La Corse, réputée pour son cadre idyllique, profite depuis deux siècles d'une législation avantageuse en matière de droits de succession, spécialement pour les biens immobiliers. Cependant, cette exception est sur le point de disparaitre, suscitant l'inquiétude des héritiers.
Les droits de succession peuvent engendrer des désagréments financiers pour les héritiers. En 2021, la France se plaçait au troisième rang des pays de l'OCDE imposant les plus lourdes taxes sur les successions. Les taux appliqués varient en fonction de divers critères, notamment le montant des biens hérités et le lien de parenté. En règle générale, chaque enfant bénéficie d'un abattement de 100 000 € lors de l’héritage d’un parent, mais le reste est soumis à une taxation pouvant aller de 5 à 45 %. Les héritiers indirects, eux, peuvent voir leur part taxée jusqu'à 60 %. Des outils comme les assurances-vie aident à la transmission de patrimoine, bien que cela ne s'applique pas aux biens immobiliers.
Droits de succession : deux siècles d'exonération en Corse
La situation en Corse a longtemps été différente. Entre 1801 et 2002, les biens immobiliers sur l'île étaient totalement exempts de droits de succession, un fait unique dû à des problèmes comme des titres de propriété flous et une tradition d'indivision. Même après 2002, un régime dérogatoire existe, permettant un abattement automatique de 50 % sur la valeur des biens lors du calcul des droits de succession. De plus, les héritiers ne sont pas soumis au droit de partage de 2,5 % lors de la transmission de biens héréditaires.

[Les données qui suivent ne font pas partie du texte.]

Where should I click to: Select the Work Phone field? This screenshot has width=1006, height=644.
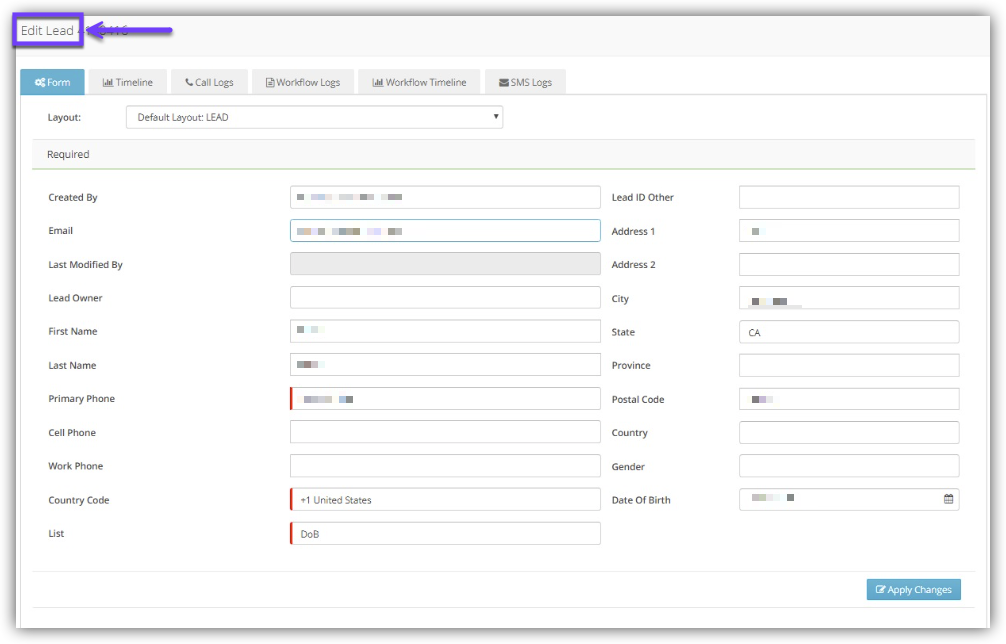click(445, 466)
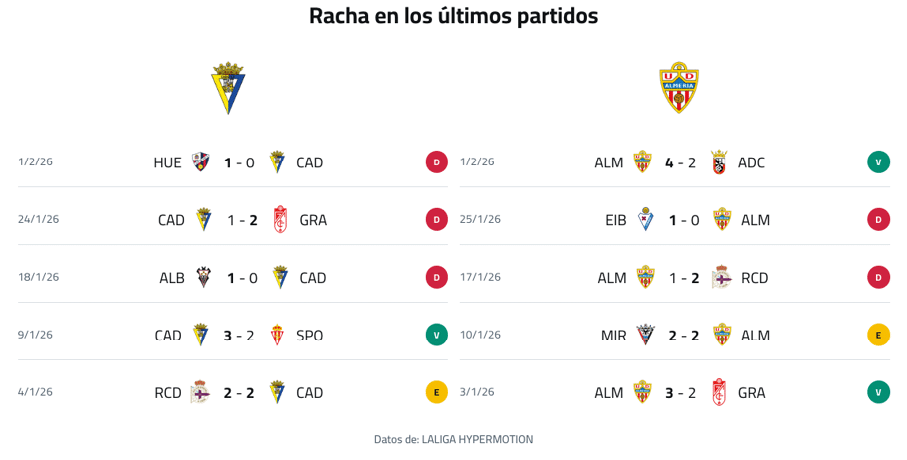Click yellow E badge for MIR-ALM match
Viewport: 907px width, 460px height.
click(878, 335)
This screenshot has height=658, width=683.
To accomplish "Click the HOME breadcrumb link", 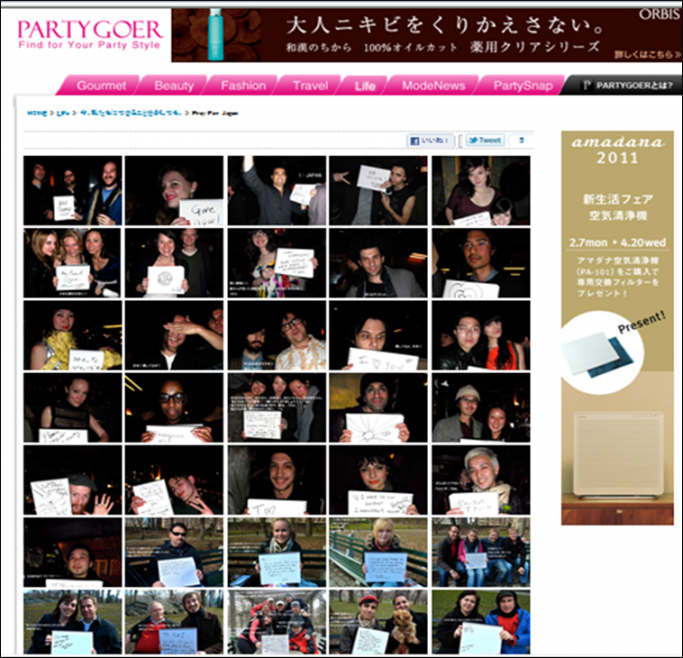I will coord(36,115).
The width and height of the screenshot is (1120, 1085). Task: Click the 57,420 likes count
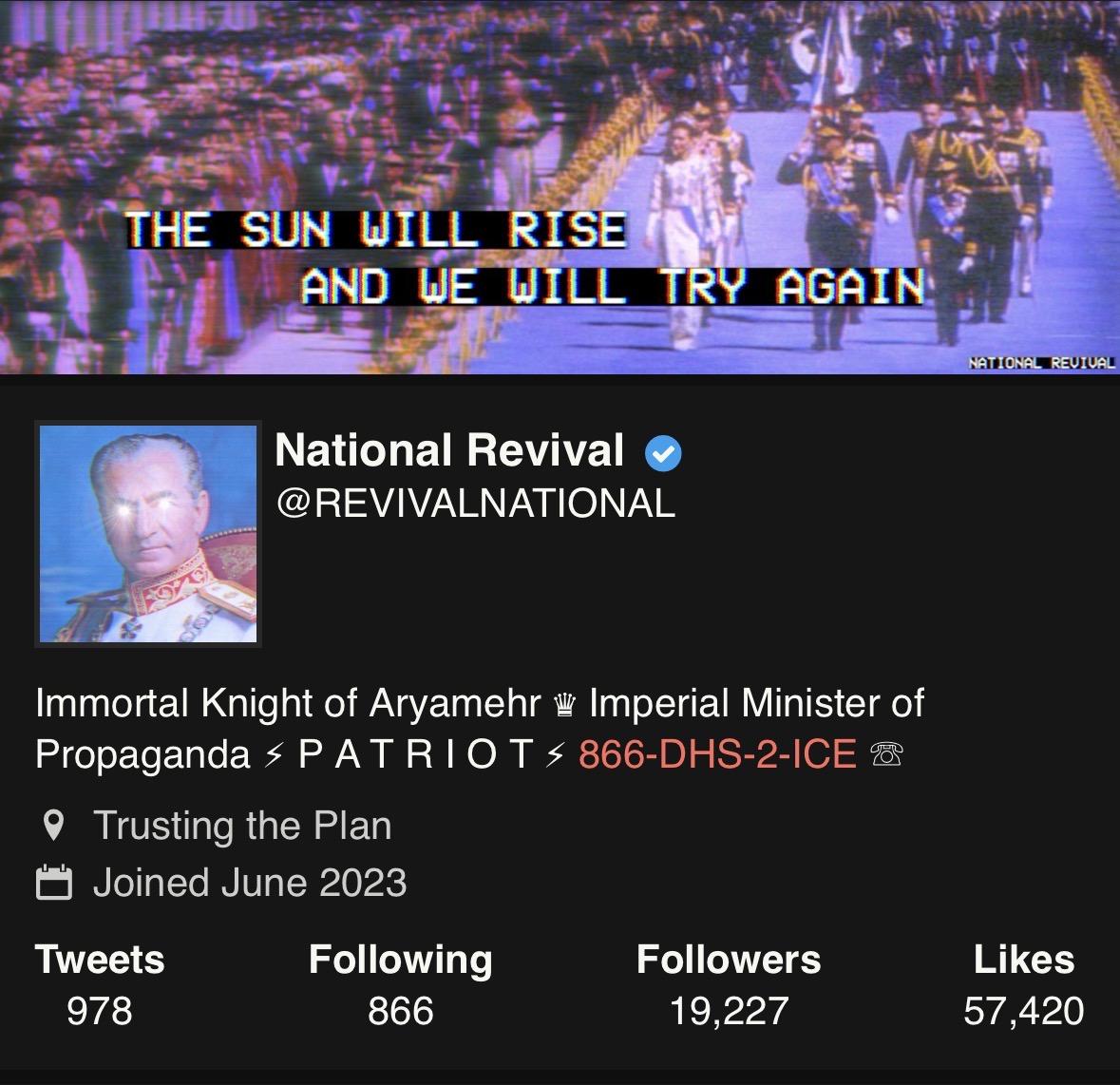1024,1012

Droits de succession : fin des privilèges prévue pour 2037
Malheureusement, cet avantage, apprécié par de nombreux Français, est désormais limité dans le temps. Initialement prévu pour disparaître en 2027, le régime a été prolongé jusqu'en 2037 par la loi n° 2025-115 du 7 février 2025. Le gouvernement vise à résoudre les problèmes d'indivision et d'opacité dans les propriétés terriennes.